■ **What this task involves**
Exactly as written, return the entries below, minus any pictures.

■ **Data to examine**

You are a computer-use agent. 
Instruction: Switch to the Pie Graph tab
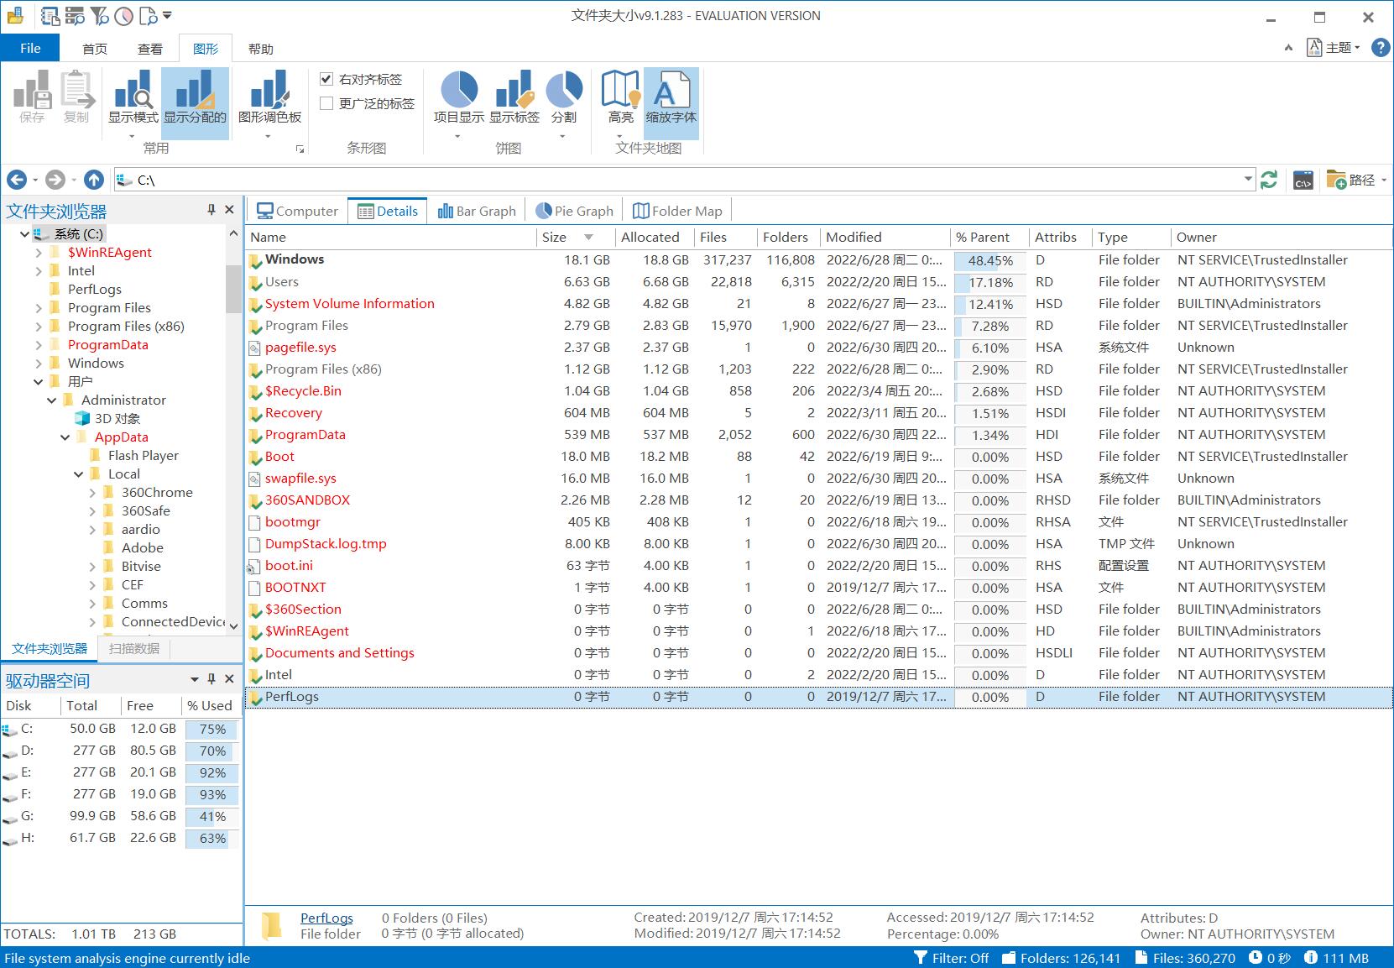click(x=575, y=211)
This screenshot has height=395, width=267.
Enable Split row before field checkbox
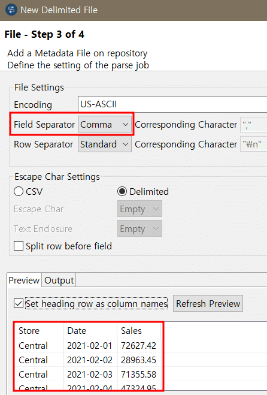point(19,246)
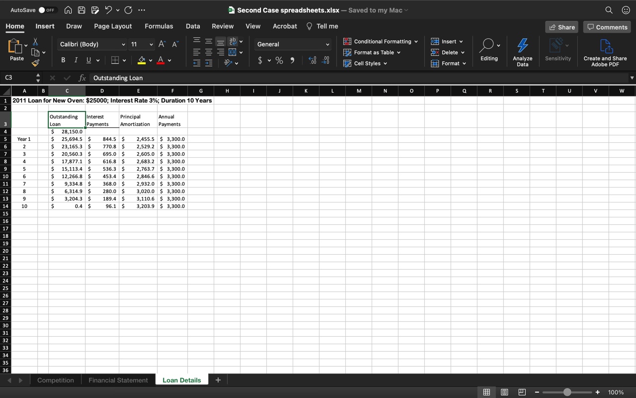Toggle bold formatting

coord(63,59)
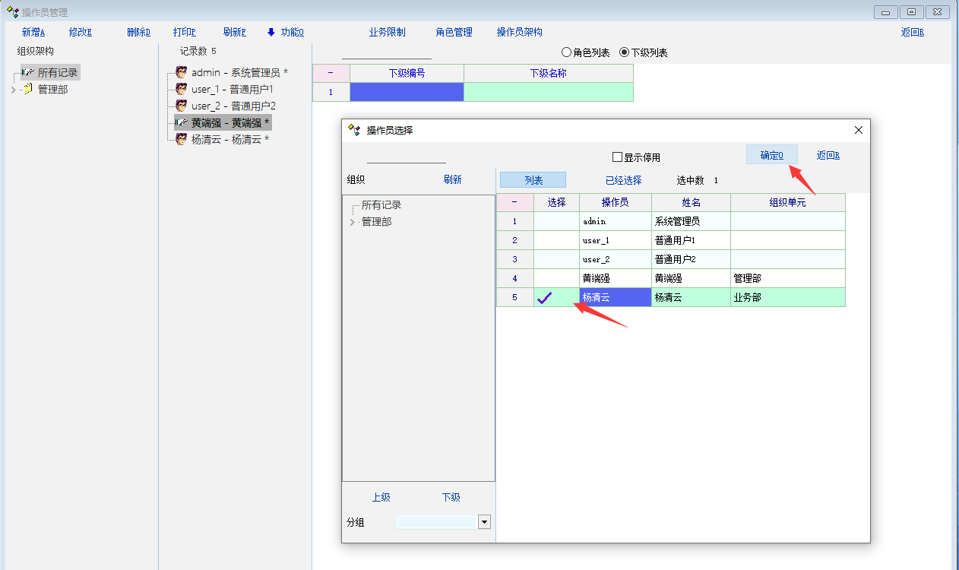959x570 pixels.
Task: Select the 下级列表 radio button
Action: (x=625, y=52)
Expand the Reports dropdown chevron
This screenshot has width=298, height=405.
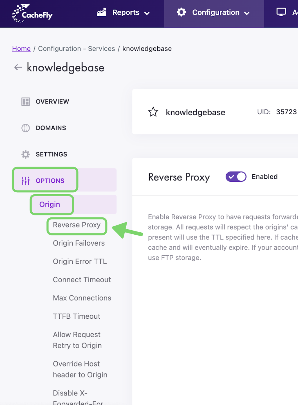(147, 13)
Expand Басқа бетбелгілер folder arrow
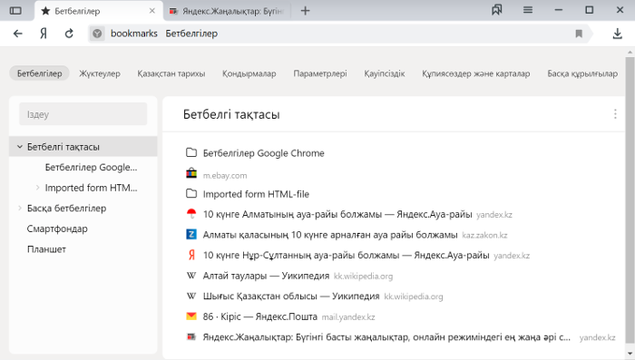 [x=19, y=209]
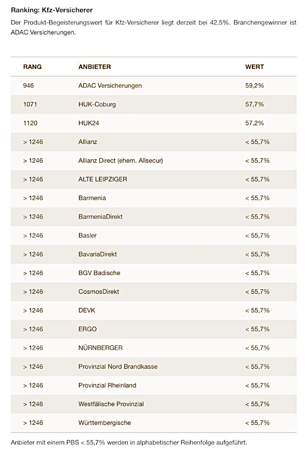The image size is (305, 453).
Task: Click the RANG column header
Action: tap(32, 66)
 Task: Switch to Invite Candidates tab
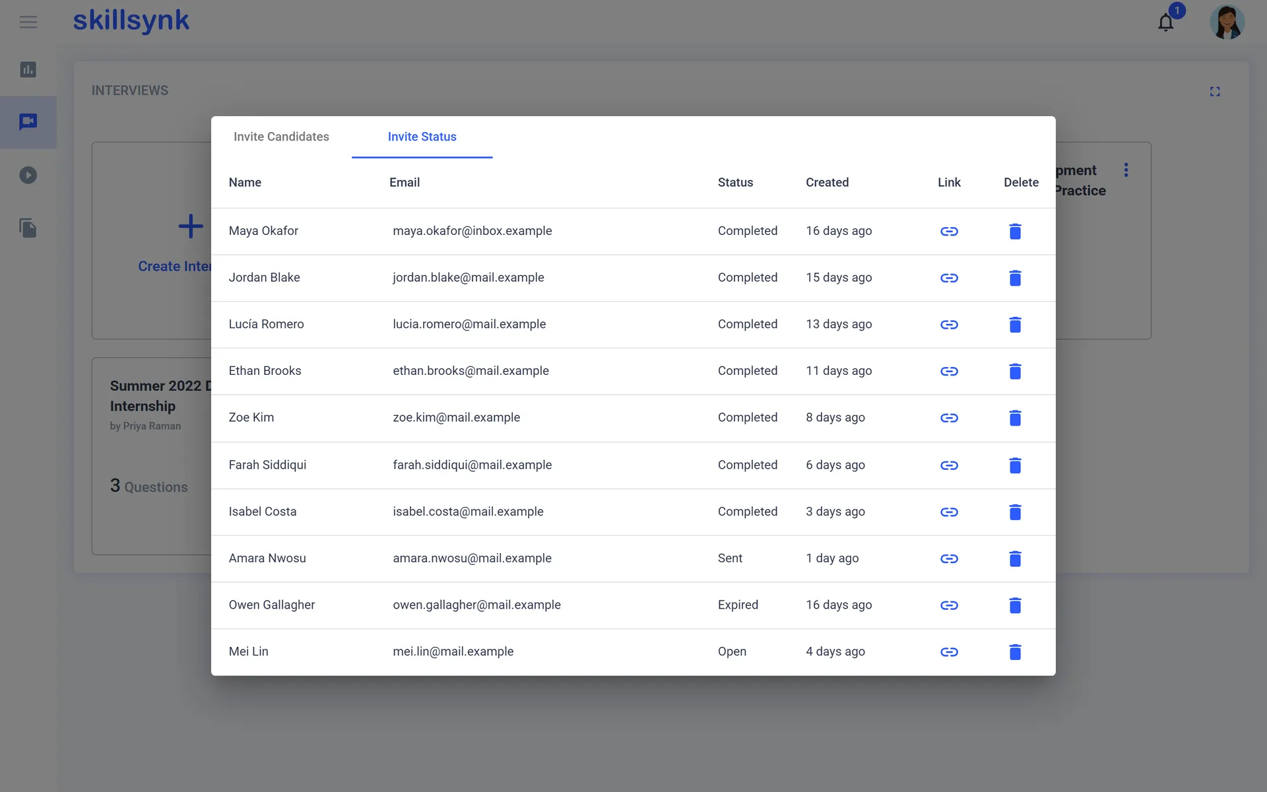281,137
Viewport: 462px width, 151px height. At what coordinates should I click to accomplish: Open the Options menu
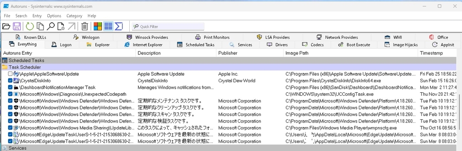(54, 16)
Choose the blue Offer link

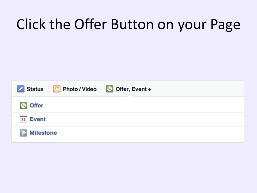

■ **Written reply**
You are a computer-use agent. 
Instruction: Switch to the Pie Graph tab
click(x=575, y=211)
This screenshot has height=395, width=267.
Enable Split row before field checkbox
point(19,246)
Toggle bold formatting

coord(63,59)
959x570 pixels.
Task: Select the 下级列表 radio button
Action: (x=625, y=52)
Expand the Reports dropdown chevron
This screenshot has width=298, height=405.
(147, 13)
Expand Басқа бетбелгілер folder arrow
 [x=19, y=209]
The image size is (305, 453).
Task: Click the RANG column header
Action: tap(32, 66)
 Task: Switch to Invite Candidates tab
281,137
Viewport: 462px width, 151px height. At what coordinates should I click to accomplish: Open the Options menu
(54, 16)
Choose the blue Offer link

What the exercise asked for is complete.